With reference to FIG. 3, a block diagram of supervised machine learning in accordance with the disclosure is shown. Machine learning algorithms are advantageous for use in identifying risk factors in documents, at least in that machine learning networks 300 may improve the functionality of document 304 review. Machine learning networks 300 utilize the initial input data (e.g., the previous risk-identification data, current risk-identification data, and/or experimental data) to determine statistical features and/or correlations that enable the identification of unknown risk factors by analyzing data therefrom. More specifically, processor 202 of controller 200 is configured, in response to receiving data from a user (e.g., a client), to input the document and/or other data into the machine learning algorithm(s) stored in storage device 208 in order to correctly identify risk factors. Although described with respect to an automated document review system, the aspects and features of controller 200 and the machine learning algorithms configured for use therewith are equally applicable for use with other suitable systems.
The terms “artificial intelligence,” “data models,” or “machine learning” may include neural networks, deep neural networks, recurrent neural networks (RNN), generative adversarial networks (GAN), Bayesian Regression, Naive Bayes, Monte Carlo Methods, nearest neighbors, least squares, means, and support vector regression, among other data science, artificial intelligence, and machine learning techniques.
The term “application” may include a computer program designed to perform particular functions, tasks, or activities for the benefit of a user. Application may refer to, for example, software running locally or remotely, as a standalone program or in a web browser, or other software that would be understood by one skilled in the art to be an application. An application may run on the controller 200 or on a user device, including, for example, on a mobile device, an IoT device, and/or a server system.
The automated document review system may identify a risk factor using at least one machine learning algorithm. For example, the system may use machine learning in order to increase the statistical probability that a risk factor will be correctly identified. In various aspects, by using a machine learning algorithm, various risk factors may be identified.
In various aspects, the neural network may include a temporal convolutional network or a feed-forward network. In various aspects, the neural network may be trained using one or more of measuring sensor data or identifying patterns in data. In various aspects, training the machine learning algorithm may be performed by a computing device outside of the server 200, and the resulting algorithm may be communicated to the server 200.

■ REQUESTS
1. According to the machine learning passage, which two types of network may the neural network include?
2. In the records, reproduce the lines from the one containing "Task: Click the Installation" through the end of the records, inclusive, substituting "screen capture" for "screenshot" and leaving everything else unchanged. Omit the pictures.
The records come from a different source than the machine learning passage.

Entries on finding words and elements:

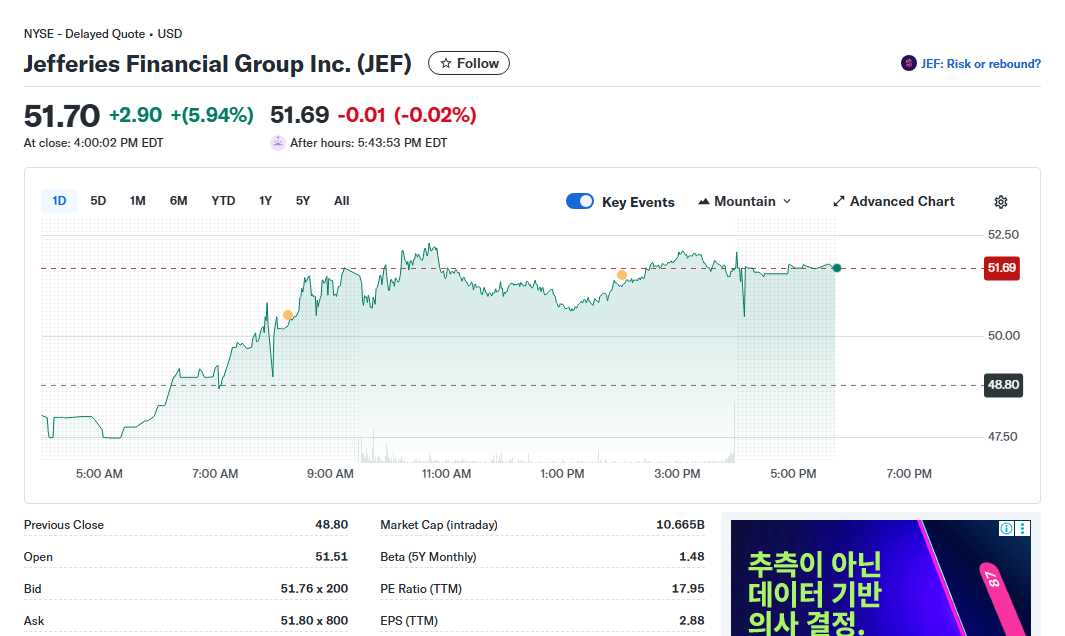Image resolution: width=1065 pixels, height=636 pixels.
Task: Click the JEF purple circle icon
Action: [x=908, y=63]
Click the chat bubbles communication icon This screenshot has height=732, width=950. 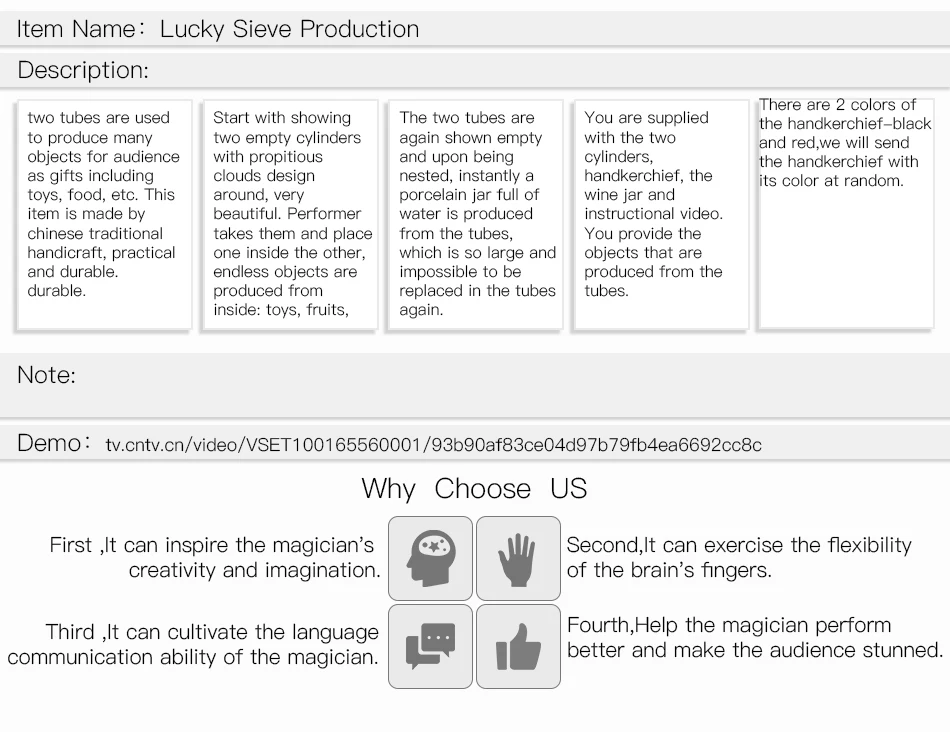click(x=430, y=646)
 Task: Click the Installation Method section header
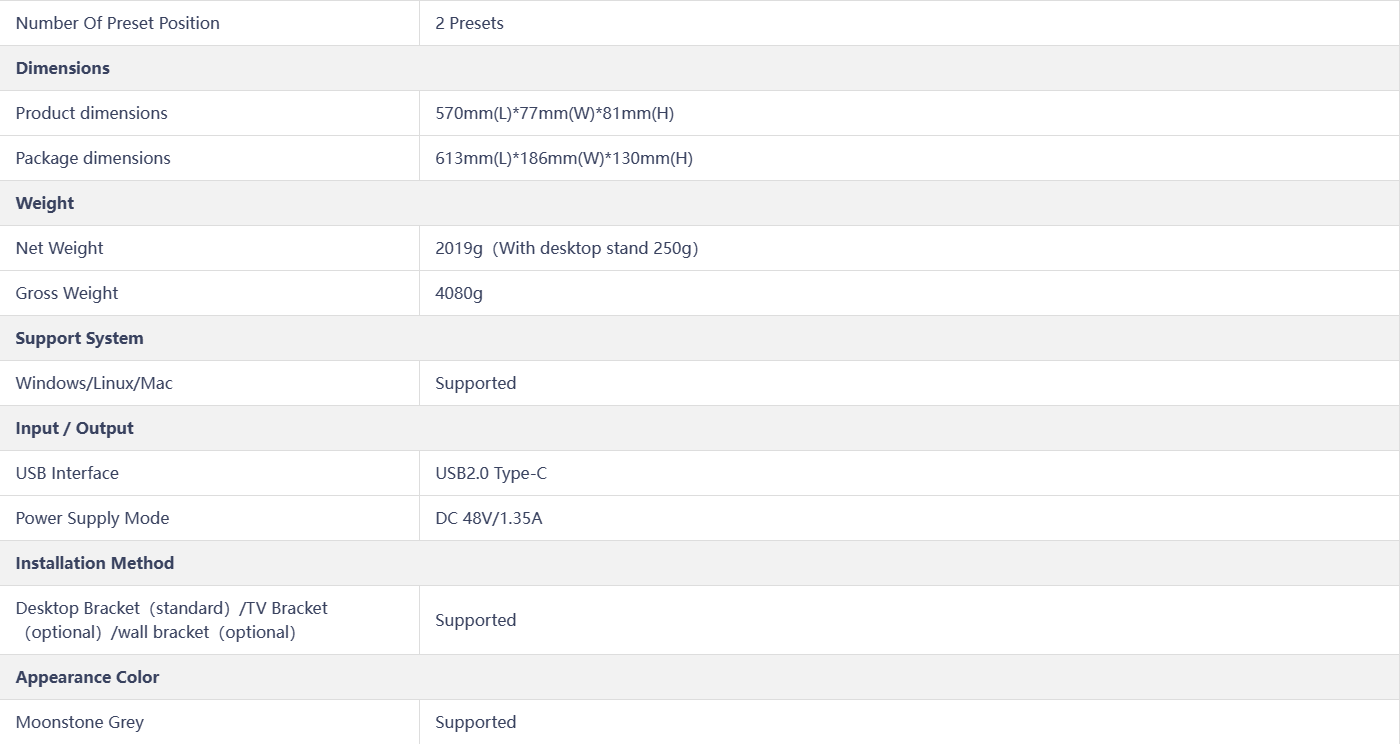(x=95, y=563)
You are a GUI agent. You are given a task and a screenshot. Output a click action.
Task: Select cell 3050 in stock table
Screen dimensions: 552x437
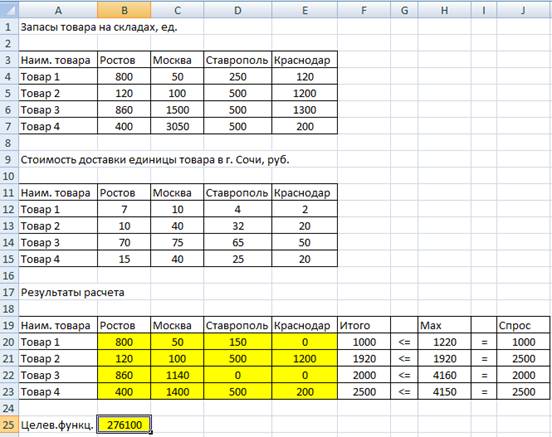click(177, 126)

■ OUTPUTS BY TASK
1. A temporal convolutional network or a feed-forward network.

2.
 Task: Click the Installation Method section header
(x=95, y=563)
You are a GUI agent. You are given a task and a screen capture. Output a click action.
Task: Select cell 3050 in stock table
Screen dimensions: 552x437
click(177, 126)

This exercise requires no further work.